Immunotherapies could help to treat acute myeloid leukemia

GlobalData Healthcare 4th February 2020 (Last Updated February 4th, 2020 16:24)

Immunotherapies could help to treat acute myeloid leukemia

Despite immunotherapy combinations revolutionising the treatment of most cancer indications, the acute myeloid leukemia (AML) market has lagged behind.

However, with a large number of new agents that target novel antigens in the pipeline, this is set to change in the next five to ten years.

Recently, Sellas Life Sciences started a Phase III trial (NCT04229979) for their first-in-class peptide vaccine galinpepimut-S (GPS) for cancers, expressing the WT1 antigen. Given its fast-track designation, GlobalData expects that GPS could launch in the US as early as H1 2022 if the trial’s primary endpoint is reached.

Other immunotherapy classes that are under development in AML are CAR-T cells, bi-specific antibodies, dendritic vaccines, and checkpoint inhibitors. According to GlobalData’s Pharma Intelligence Center, there are 39 immunotherapy agents in Phase I, 34 agents in Phase II, and two agents in Phase III.

Another immunotherapy agent in late-stage clinical development is a CLL1/CD123 CAR-T cell-based therapy developed by the Medical University of Fujian, China (NCT03631576). However, this agent does not have a clear route to market as the university does not have a commercial partner. Its closest competitor is Mustang Bio’s MB102, a CD28/CD123 CAR-T agent, which is currently in Phase I/II (NCT04109482). Given compelling data upon future analysis, Mustang Bio could file for registration as early as 2024.

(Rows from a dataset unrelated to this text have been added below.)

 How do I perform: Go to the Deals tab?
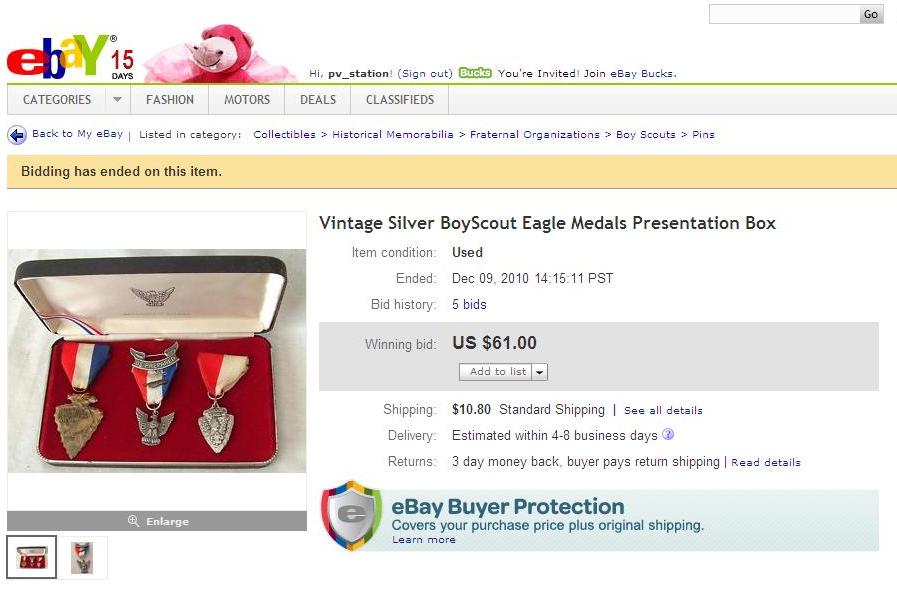tap(318, 100)
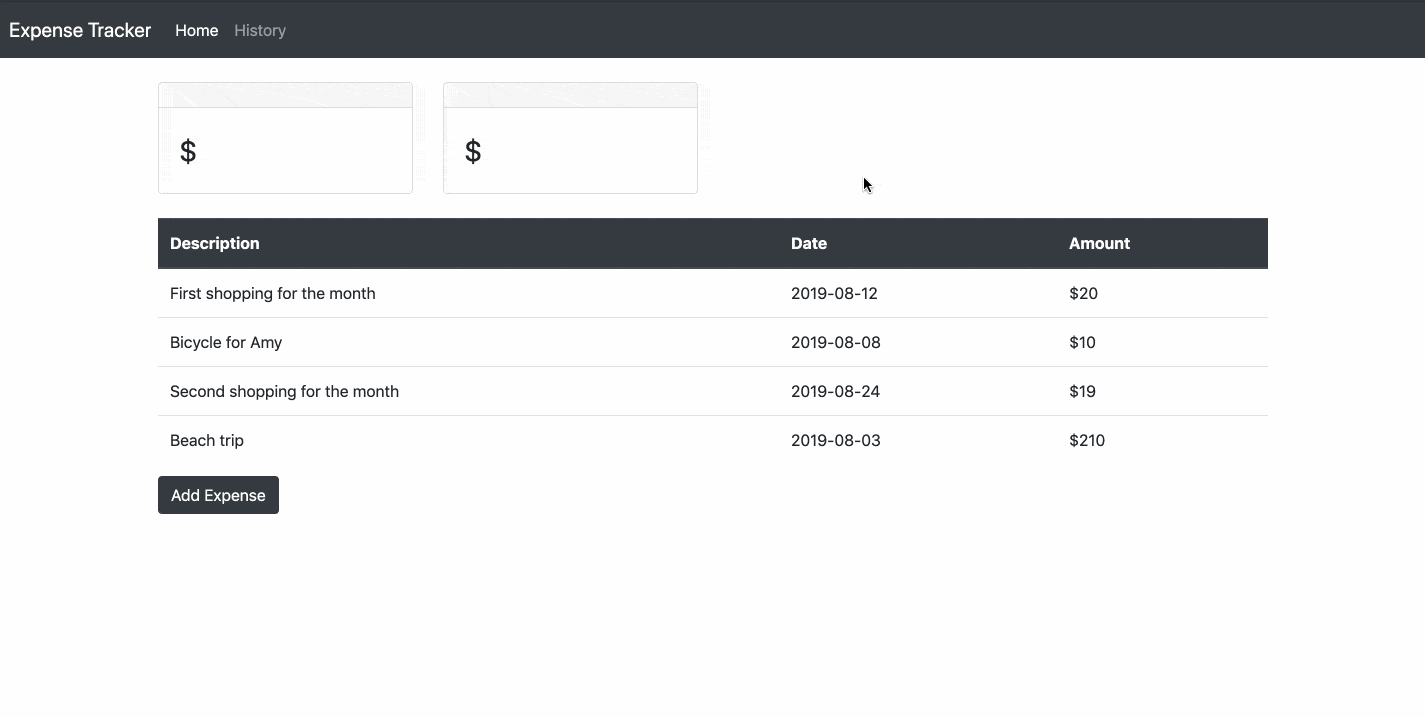Click the first summary card header area
Viewport: 1425px width, 717px height.
coord(285,93)
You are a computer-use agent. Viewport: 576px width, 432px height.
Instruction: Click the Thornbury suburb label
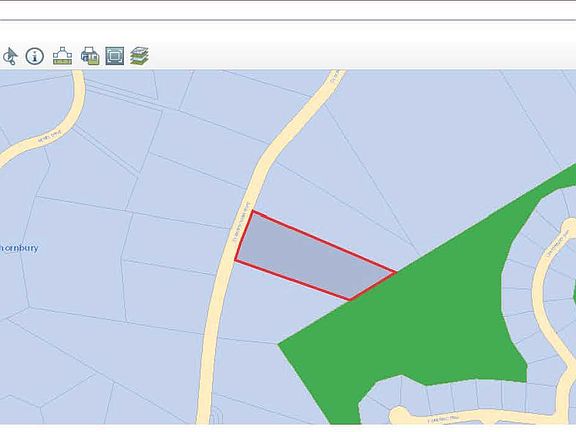[19, 248]
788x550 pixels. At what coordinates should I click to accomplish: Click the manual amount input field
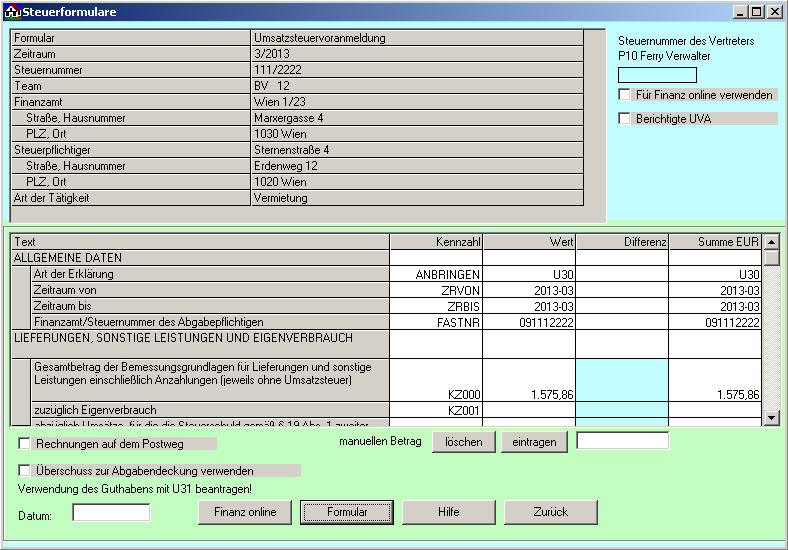[622, 441]
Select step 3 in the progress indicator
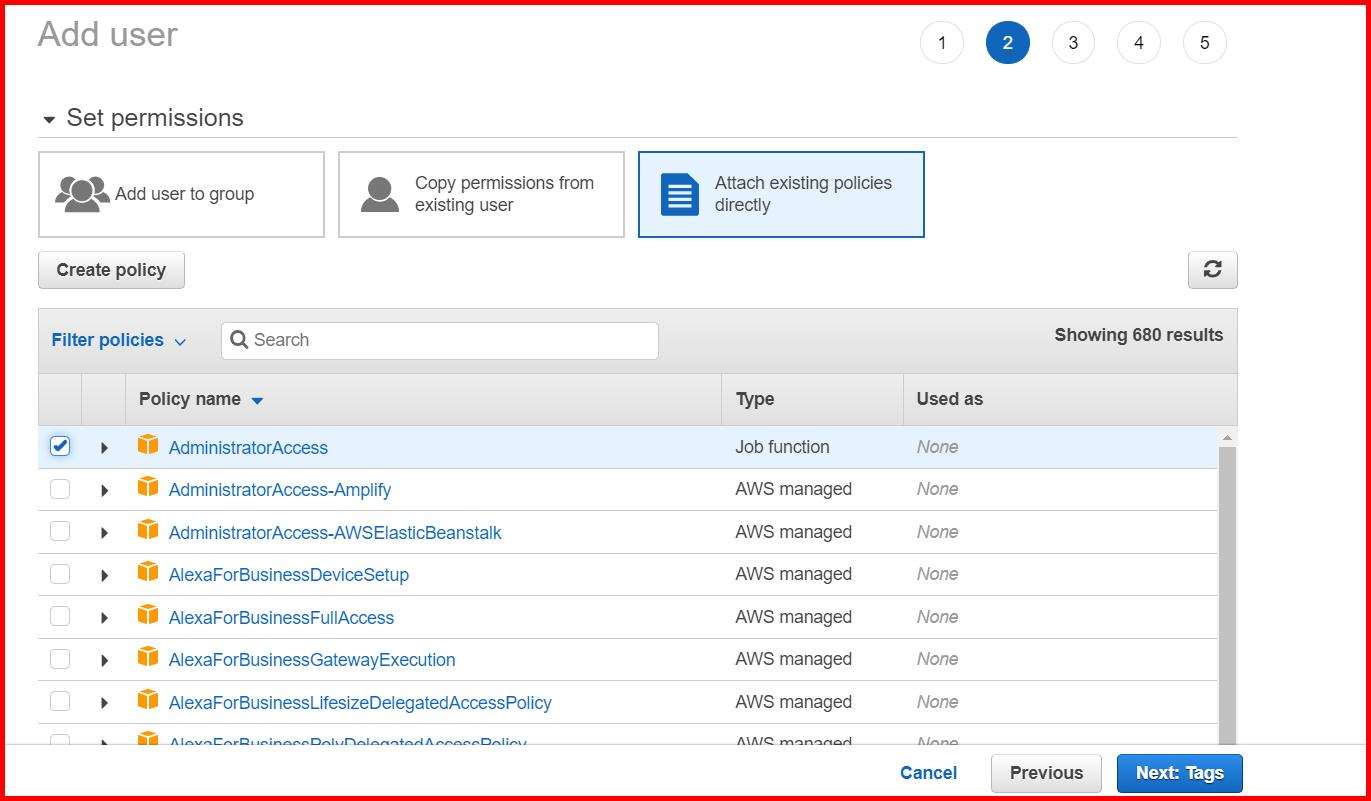The width and height of the screenshot is (1371, 801). click(1073, 42)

Since the majority of immunotherapy trials involve the second and third-line AML population, previous GlobalData estimates suggest that immunotherapy agents could target as many as 16,000 patients with relapsed / refractory AML in the seven major markets (7MM – US, France, Germany, Italy, Spain, UK, and Japan) every year.

The approval of immunotherapy agents in this setting will have clear commercial implications and will likely lead to a large expansion of the market value for AML.

Currently, a significant percentage of patients receiving second and third-line therapy do not have branded treatment options. The entry of immunotherapy agents with premium prices could displace generics and push up the value of the market.